[Collected data entries]

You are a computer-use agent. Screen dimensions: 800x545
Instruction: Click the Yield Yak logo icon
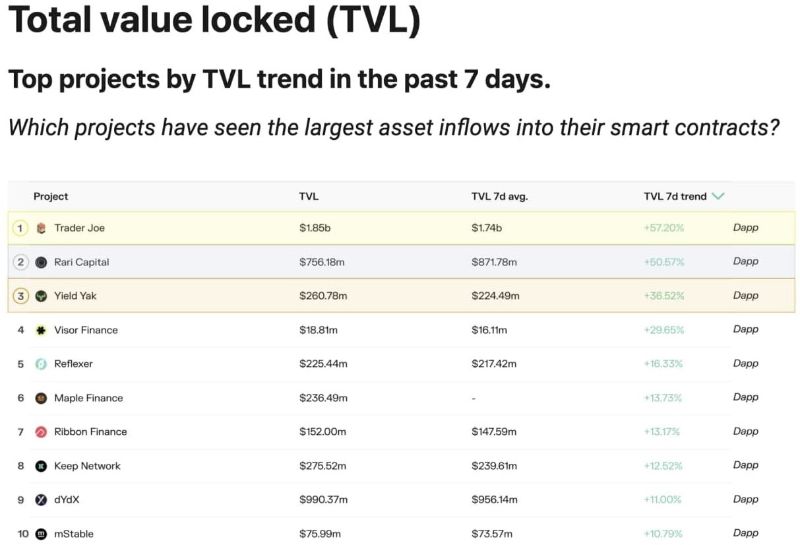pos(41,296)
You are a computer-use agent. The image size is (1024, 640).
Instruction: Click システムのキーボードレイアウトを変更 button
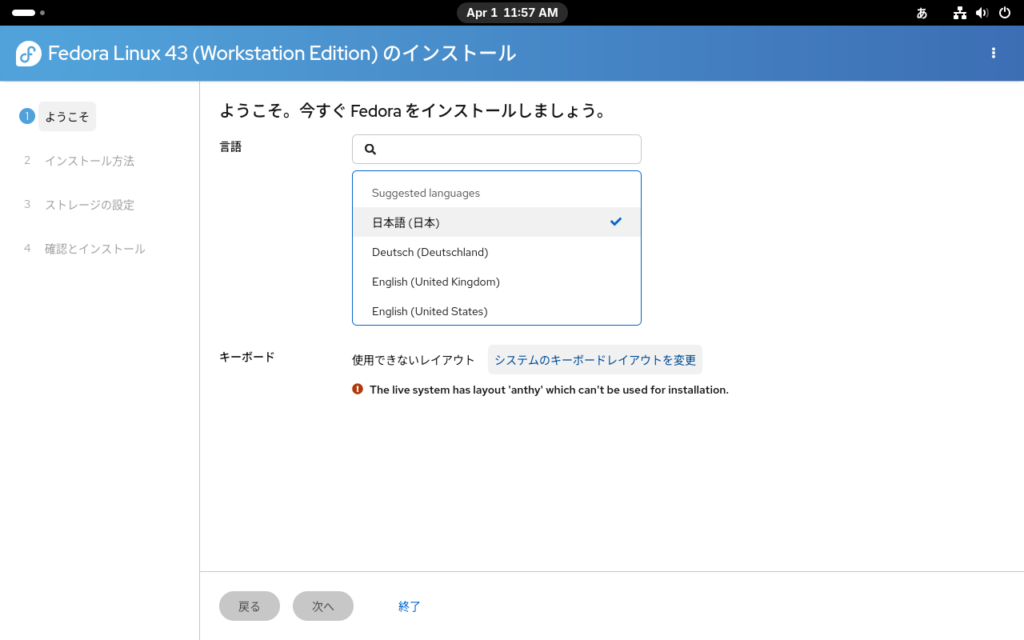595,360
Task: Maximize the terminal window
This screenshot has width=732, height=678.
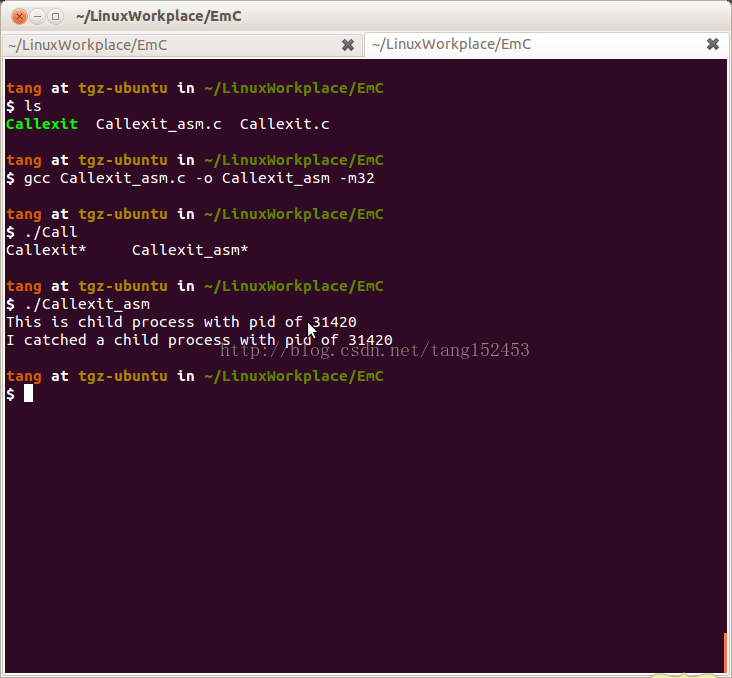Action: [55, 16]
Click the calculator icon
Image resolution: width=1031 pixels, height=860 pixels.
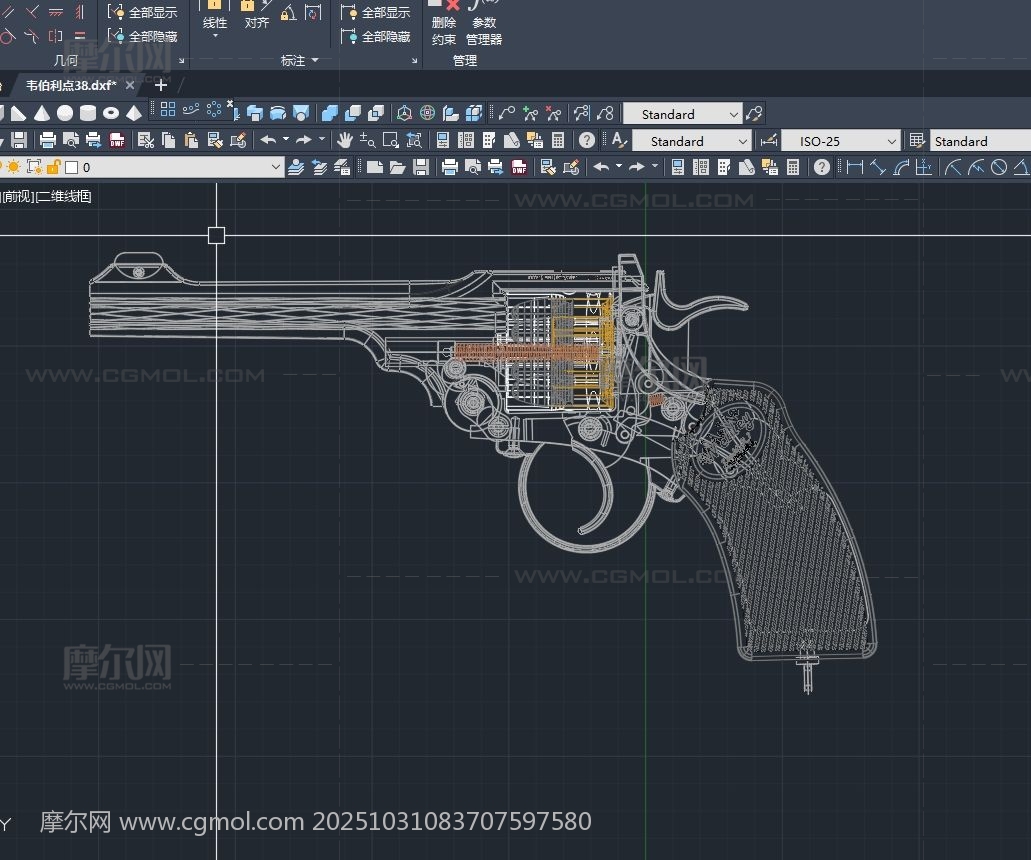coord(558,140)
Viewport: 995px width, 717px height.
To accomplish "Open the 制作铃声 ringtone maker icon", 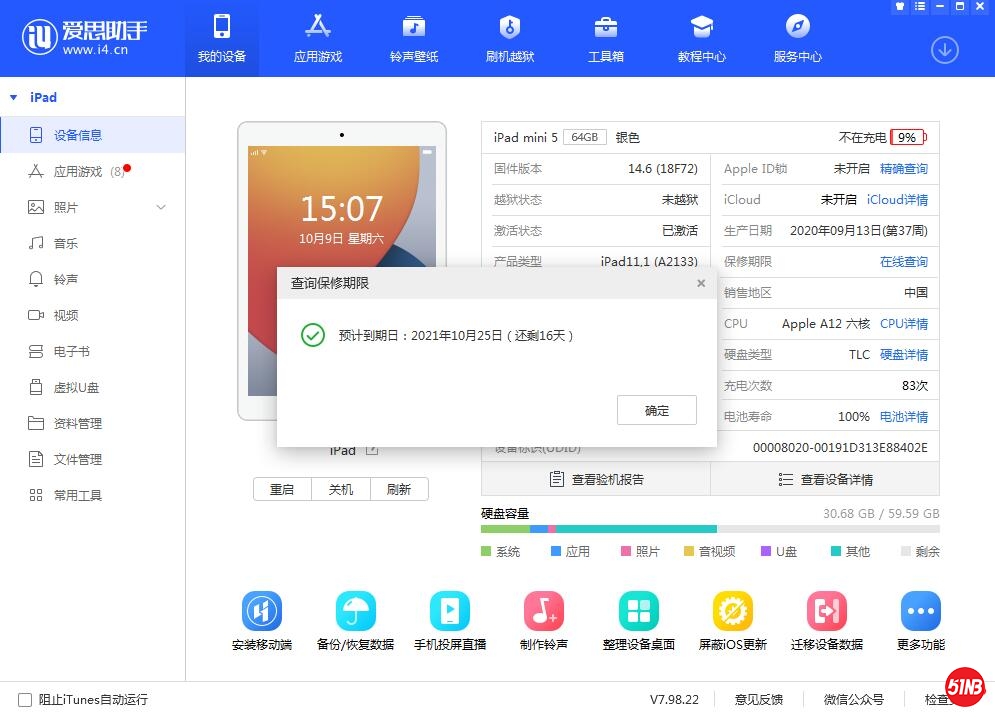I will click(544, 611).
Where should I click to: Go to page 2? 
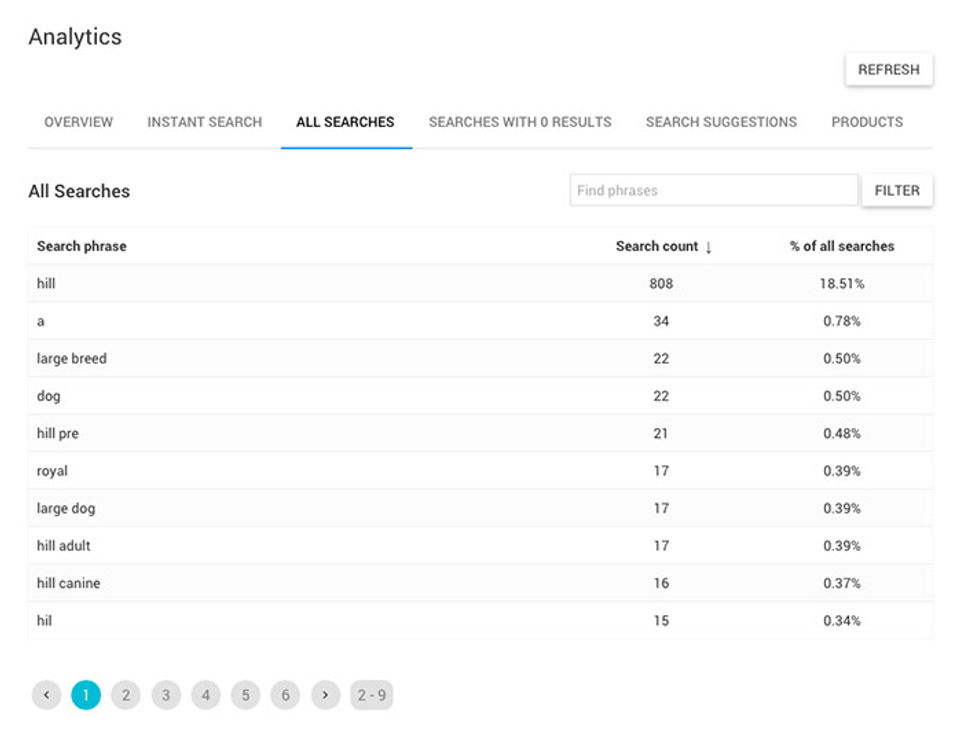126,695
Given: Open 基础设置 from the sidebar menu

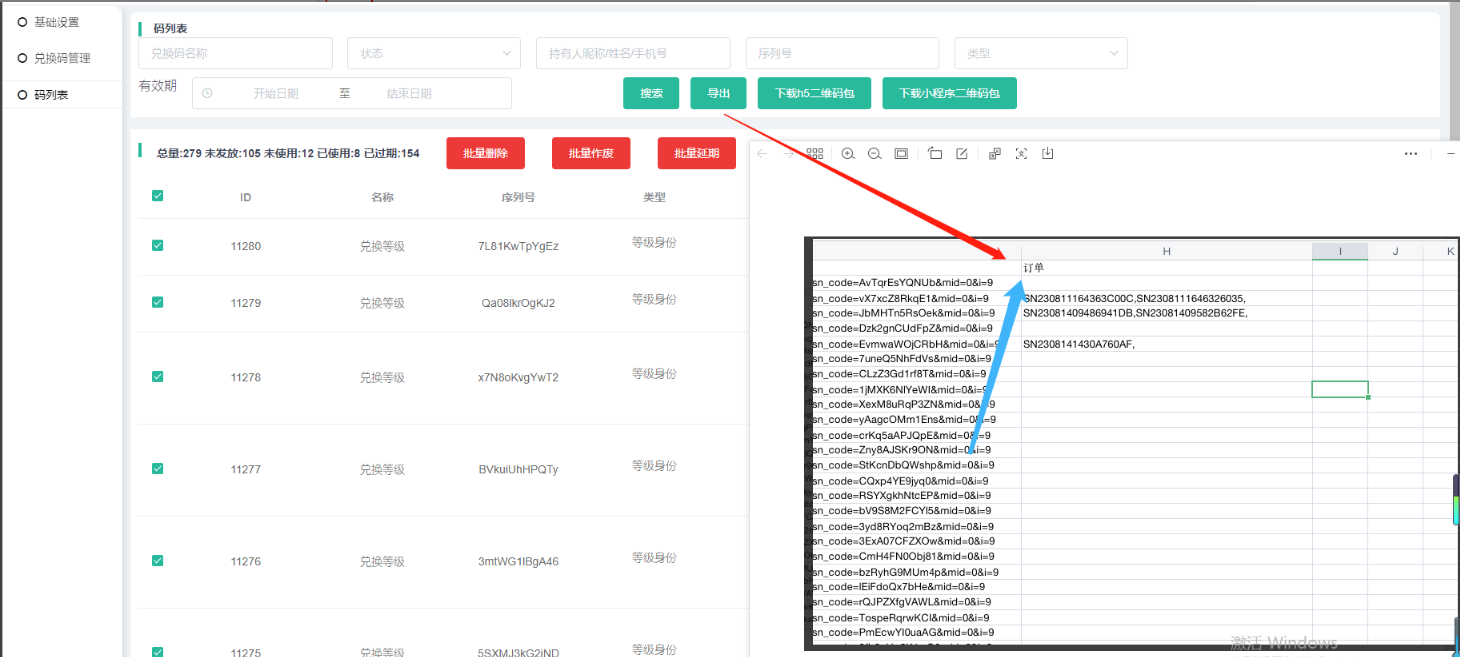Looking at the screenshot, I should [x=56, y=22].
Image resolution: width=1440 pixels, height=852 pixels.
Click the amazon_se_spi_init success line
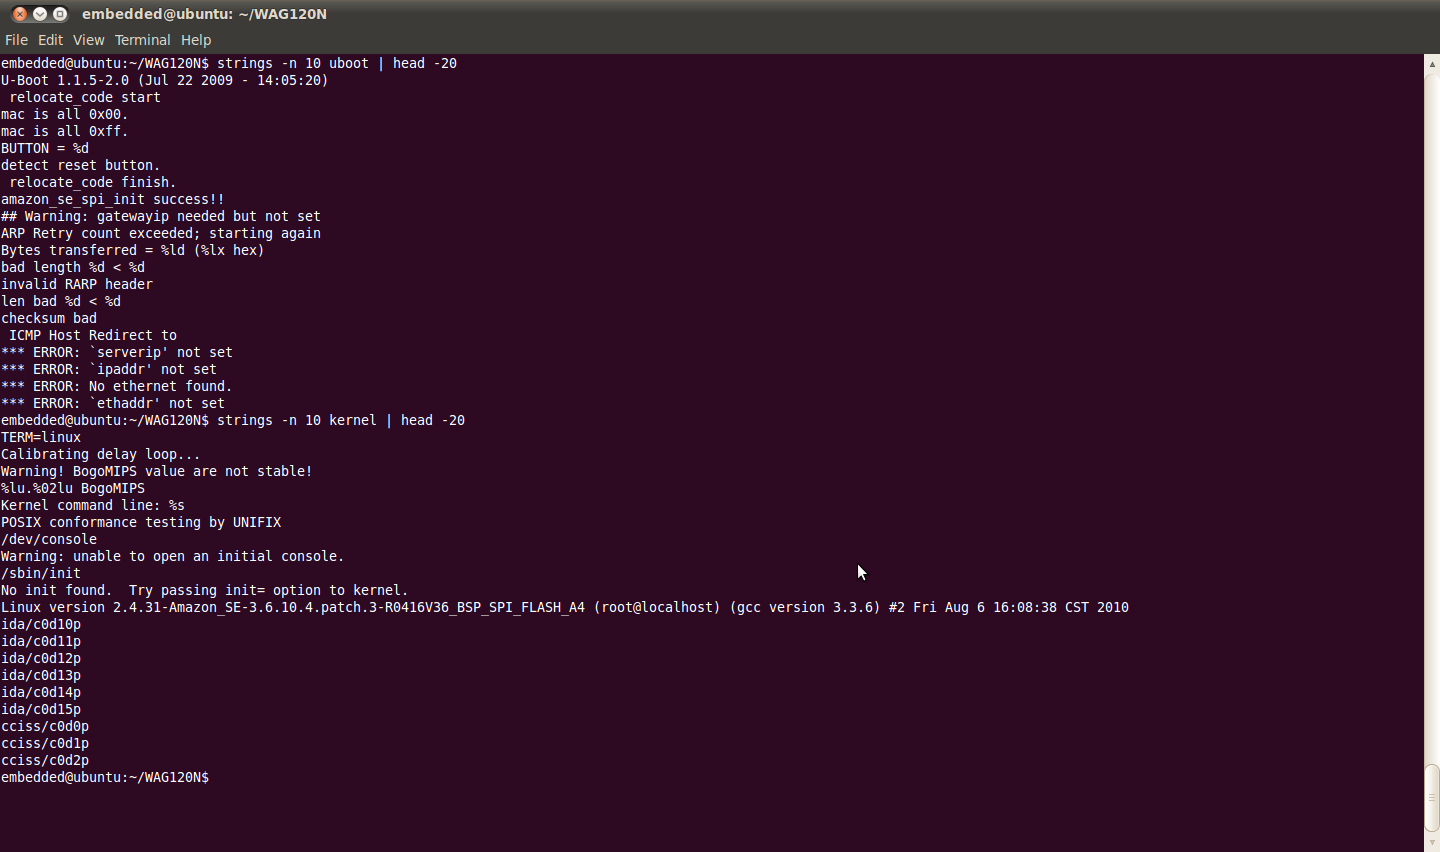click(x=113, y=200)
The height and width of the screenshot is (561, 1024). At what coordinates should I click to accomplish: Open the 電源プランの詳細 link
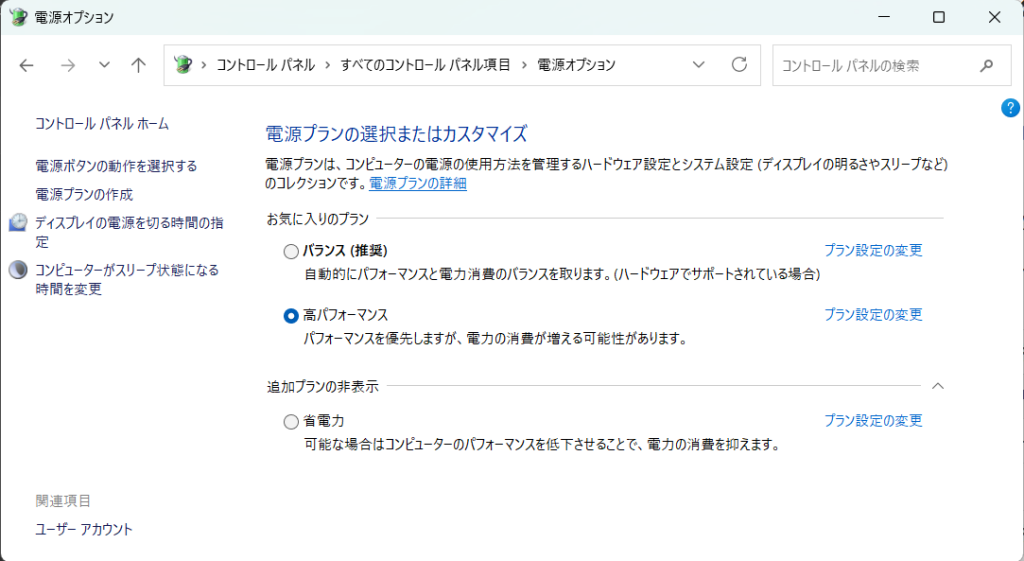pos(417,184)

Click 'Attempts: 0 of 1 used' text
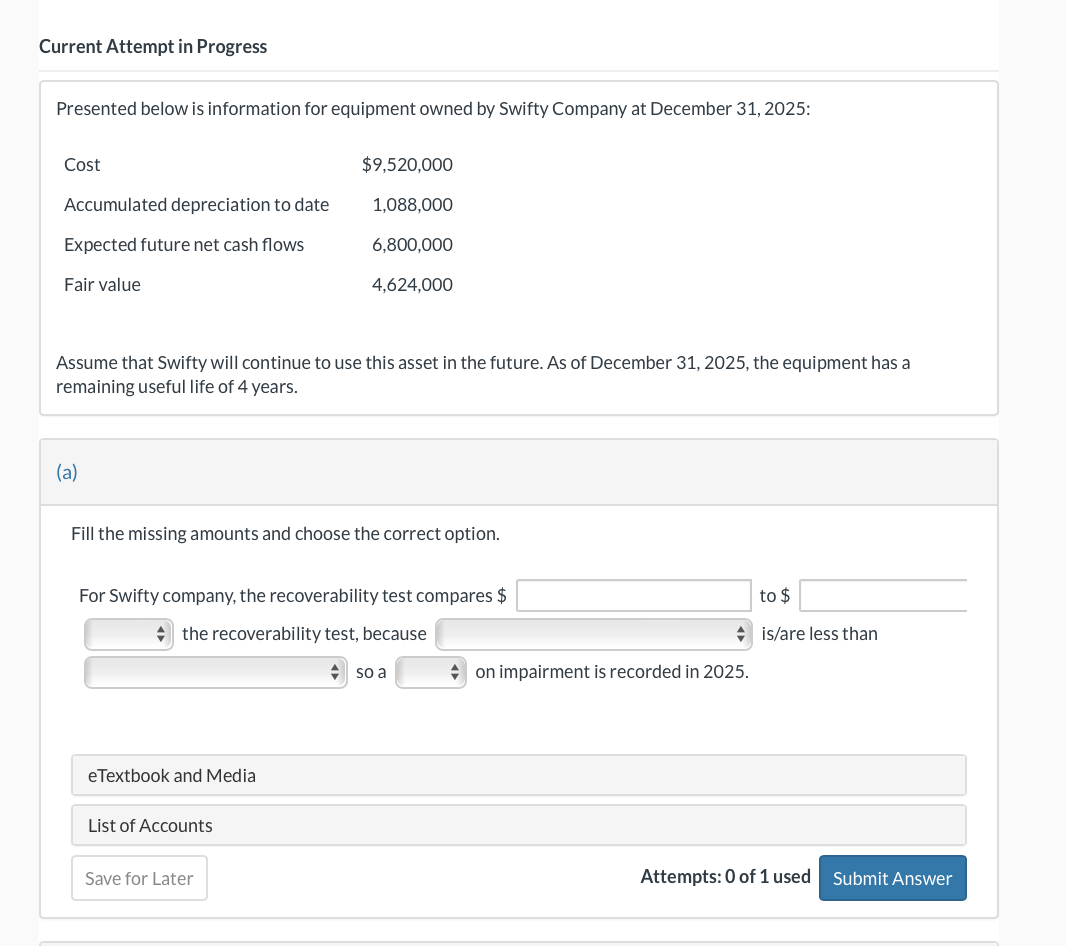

• _TASK_: Check each line above for the string "computer" and copy those that have it.

• _ANSWER SPACE_:
You are a computer-use agent. Screen dimensions: 800x545
You are a computer-use agent. The image size is (1024, 640).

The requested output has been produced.